[Collected data]
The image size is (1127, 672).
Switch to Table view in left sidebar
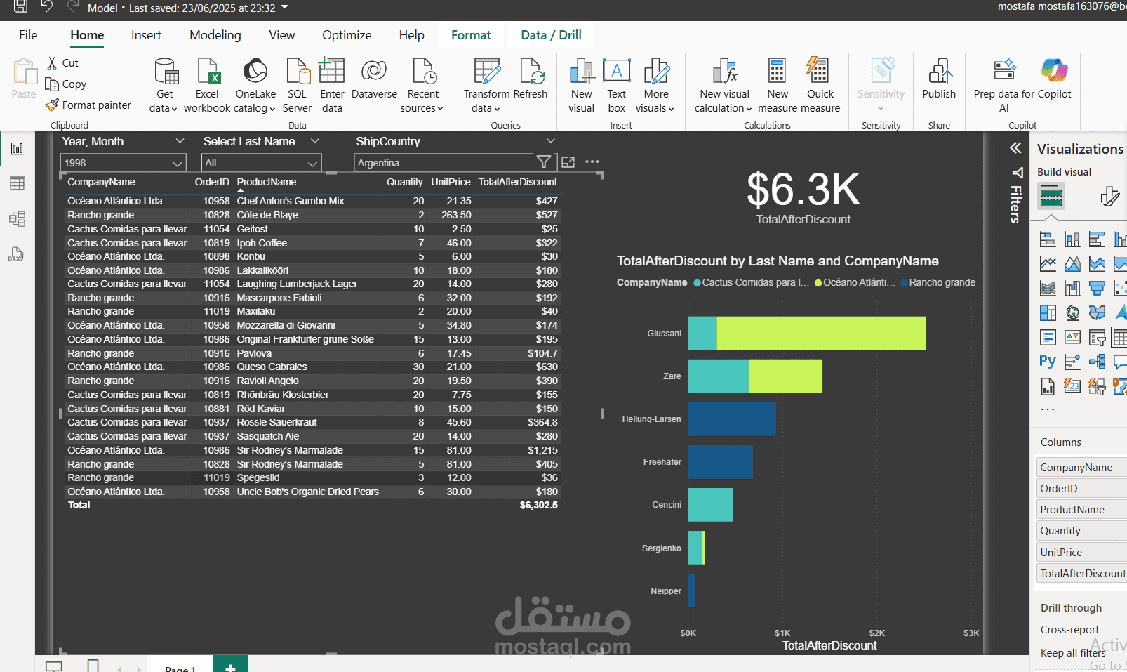17,184
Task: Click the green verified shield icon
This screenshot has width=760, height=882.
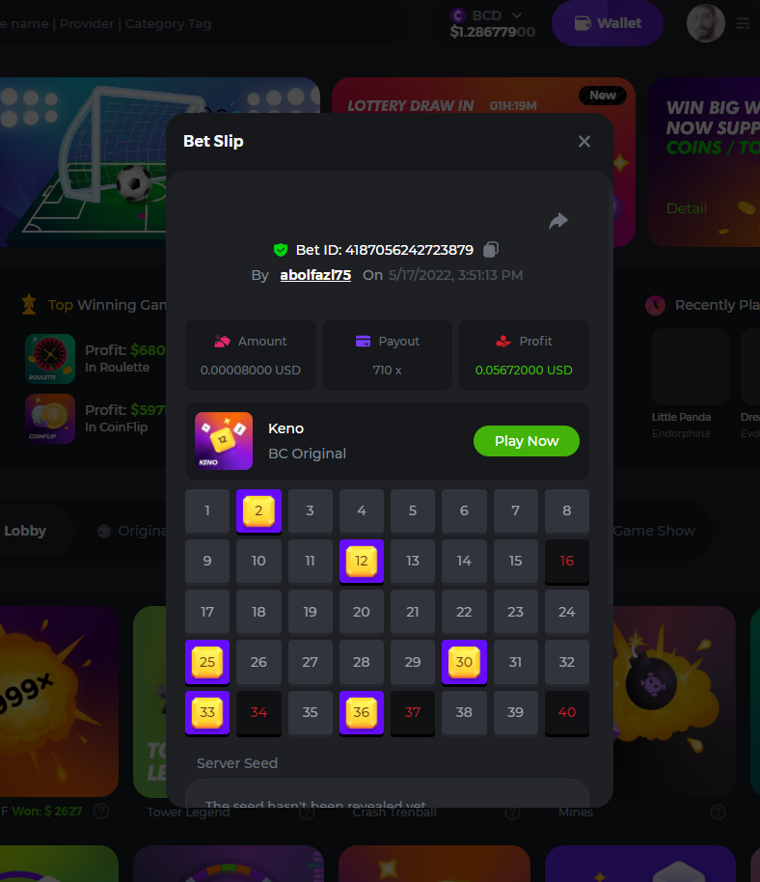Action: tap(281, 250)
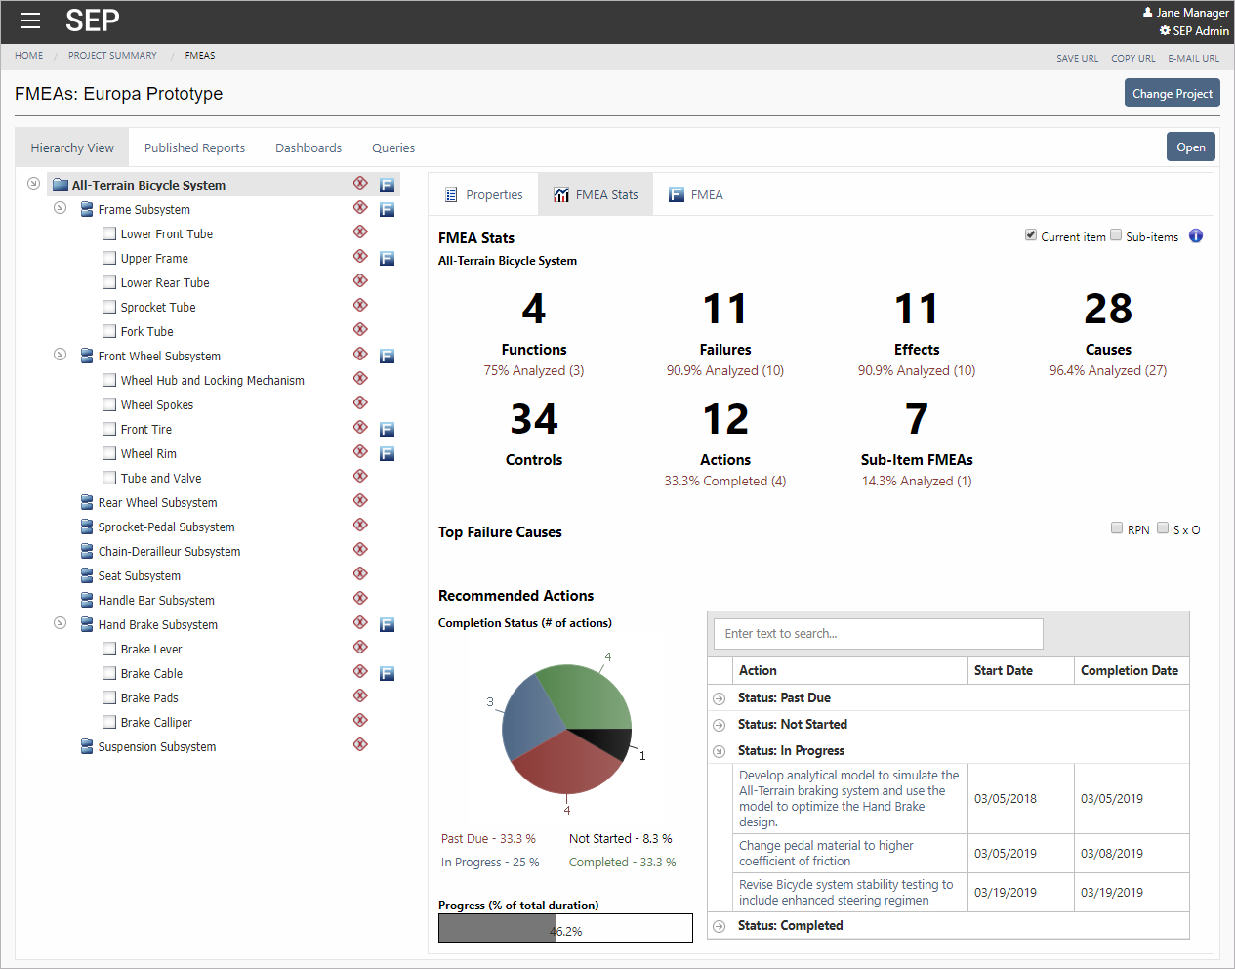Viewport: 1235px width, 969px height.
Task: Click the actions search text field
Action: click(x=877, y=633)
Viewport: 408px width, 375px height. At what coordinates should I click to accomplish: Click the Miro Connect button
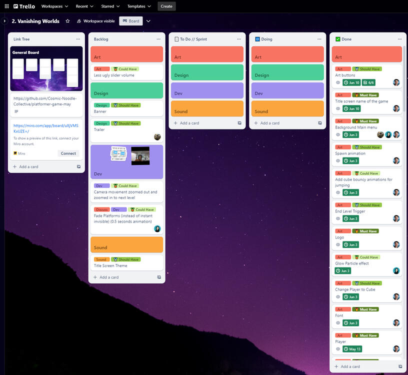click(x=69, y=154)
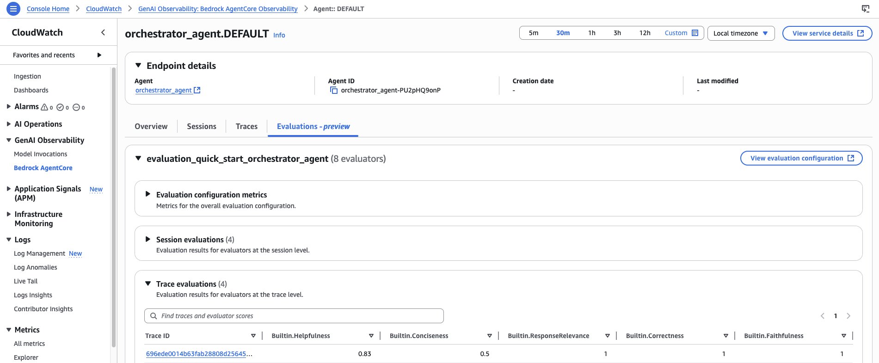Screen dimensions: 879x363
Task: Sort by Builtin.Helpfulness column arrow
Action: tap(371, 336)
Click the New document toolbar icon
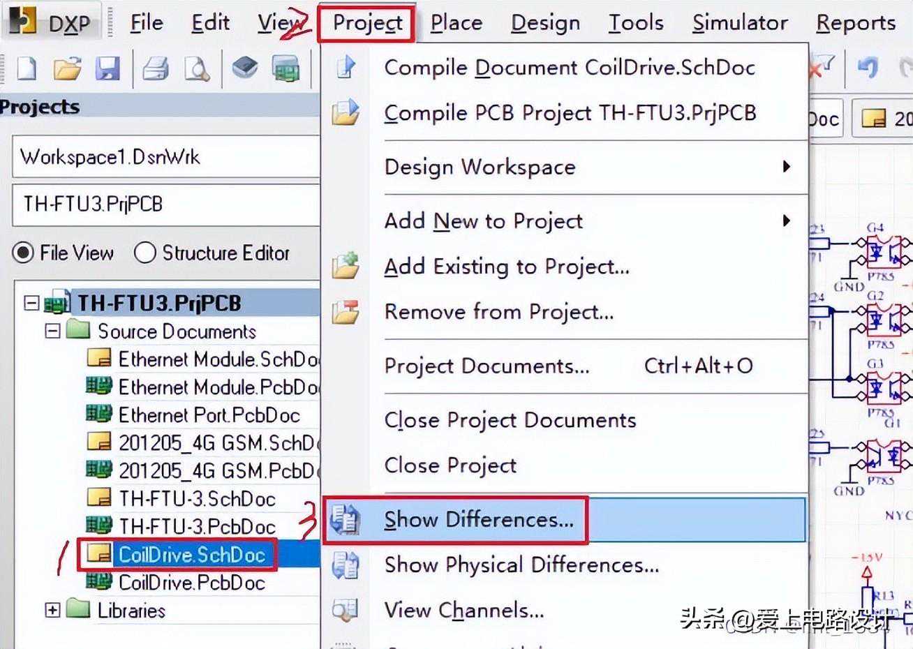This screenshot has width=913, height=649. tap(27, 68)
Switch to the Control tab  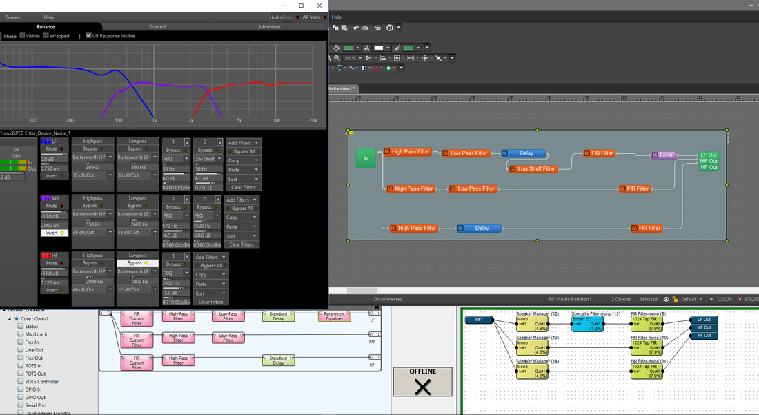tap(157, 27)
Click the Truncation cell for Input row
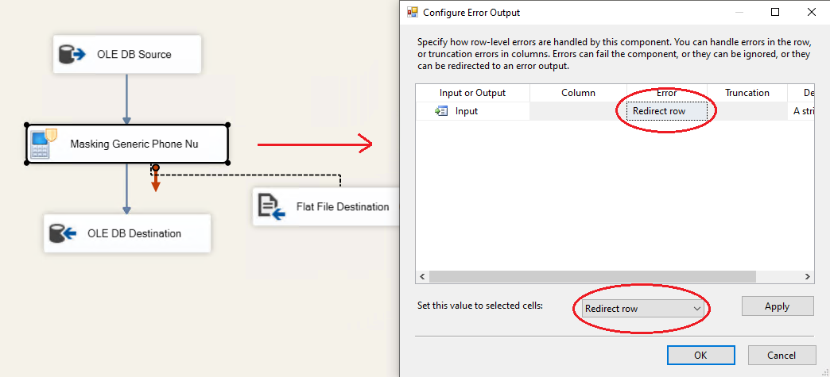The image size is (830, 377). 747,111
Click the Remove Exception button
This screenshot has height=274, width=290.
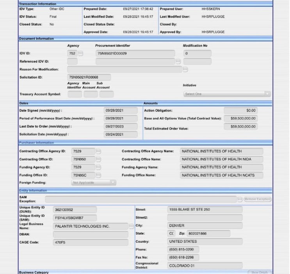258,199
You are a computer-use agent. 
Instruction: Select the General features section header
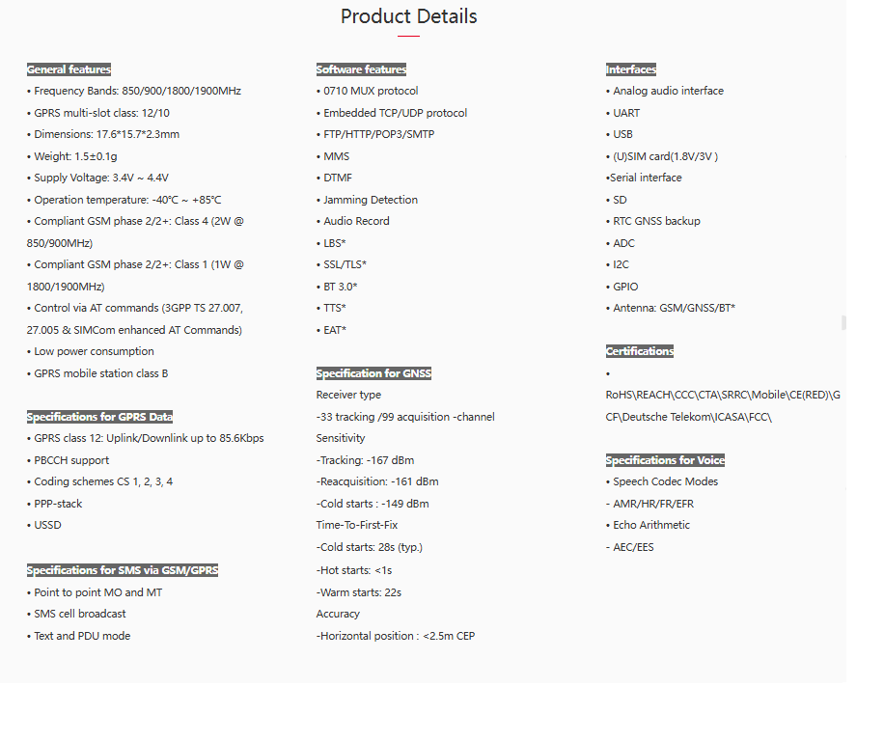pyautogui.click(x=69, y=69)
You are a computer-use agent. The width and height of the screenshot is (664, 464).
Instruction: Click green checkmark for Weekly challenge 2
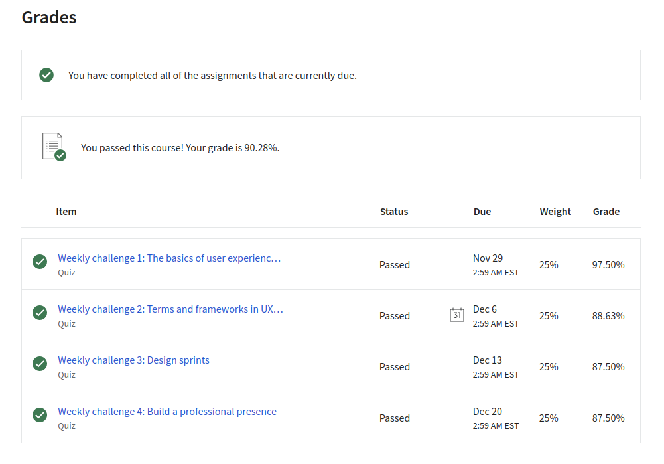(40, 313)
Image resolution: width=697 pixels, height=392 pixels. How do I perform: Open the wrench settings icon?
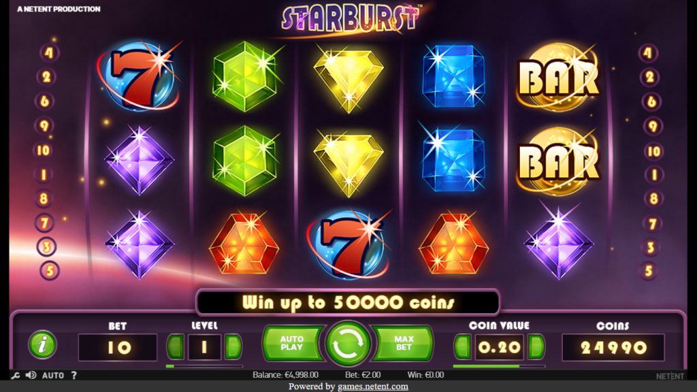click(15, 376)
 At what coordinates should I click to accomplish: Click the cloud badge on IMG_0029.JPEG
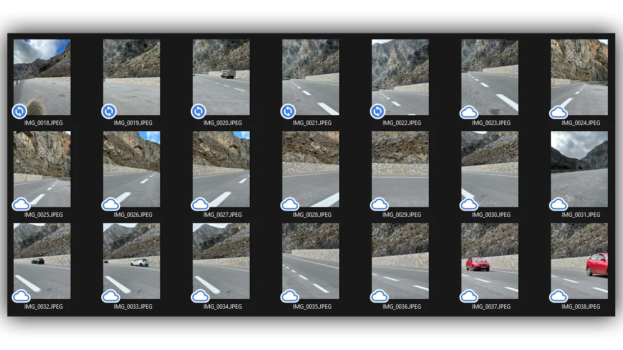click(379, 204)
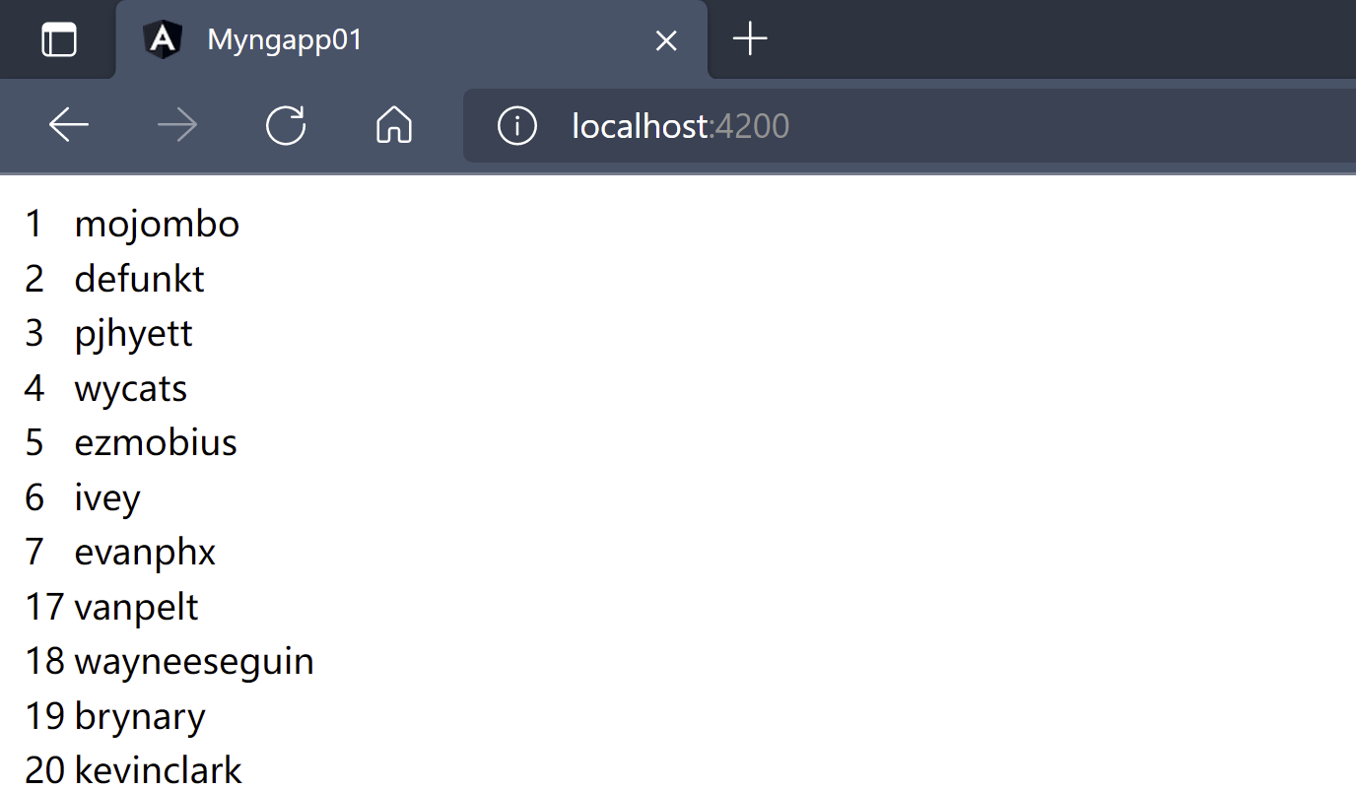Select the pjhyett row text
1356x790 pixels.
[133, 334]
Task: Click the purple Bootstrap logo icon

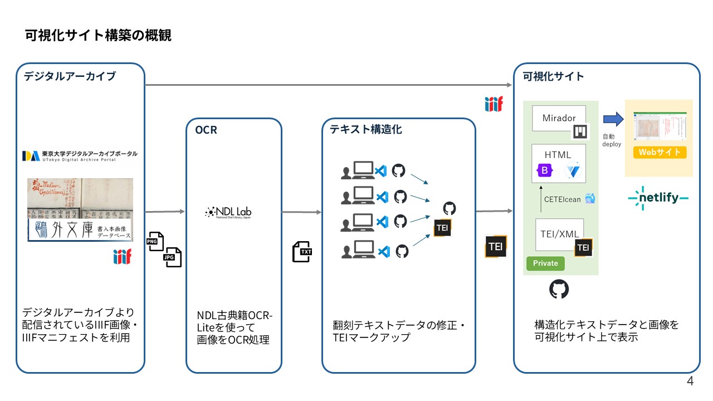Action: pos(544,171)
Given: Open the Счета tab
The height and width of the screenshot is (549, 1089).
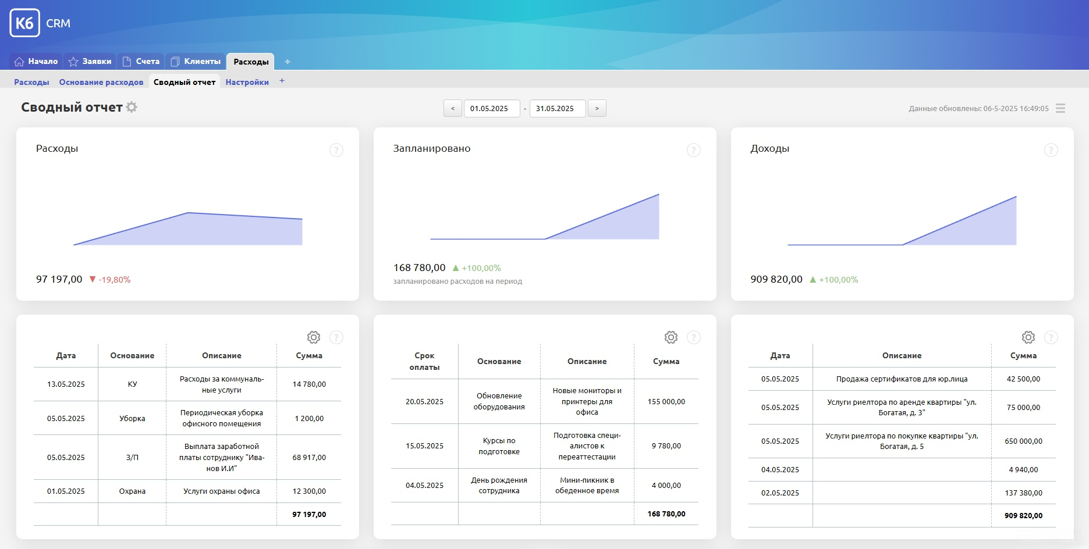Looking at the screenshot, I should 141,62.
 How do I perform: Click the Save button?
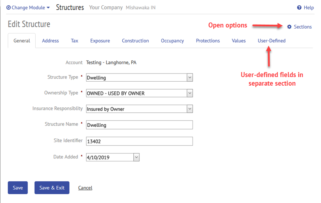(x=18, y=188)
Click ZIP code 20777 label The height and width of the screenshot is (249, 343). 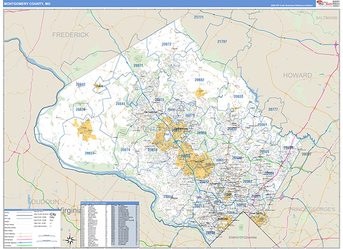point(273,109)
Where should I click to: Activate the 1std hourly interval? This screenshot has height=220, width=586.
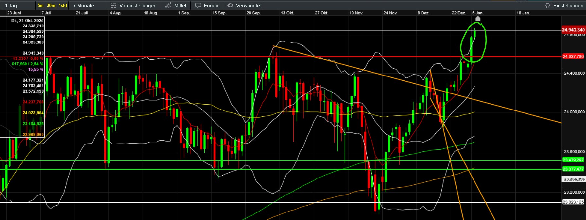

* PROBLEM TO WORK ON *
If the string "computer" appears in a line of the entries, report the line.

* OUTPUT FOR THIS TASK *
You are a computer-use agent. 
You are a computer-use agent. The width and height of the screenshot is (664, 464).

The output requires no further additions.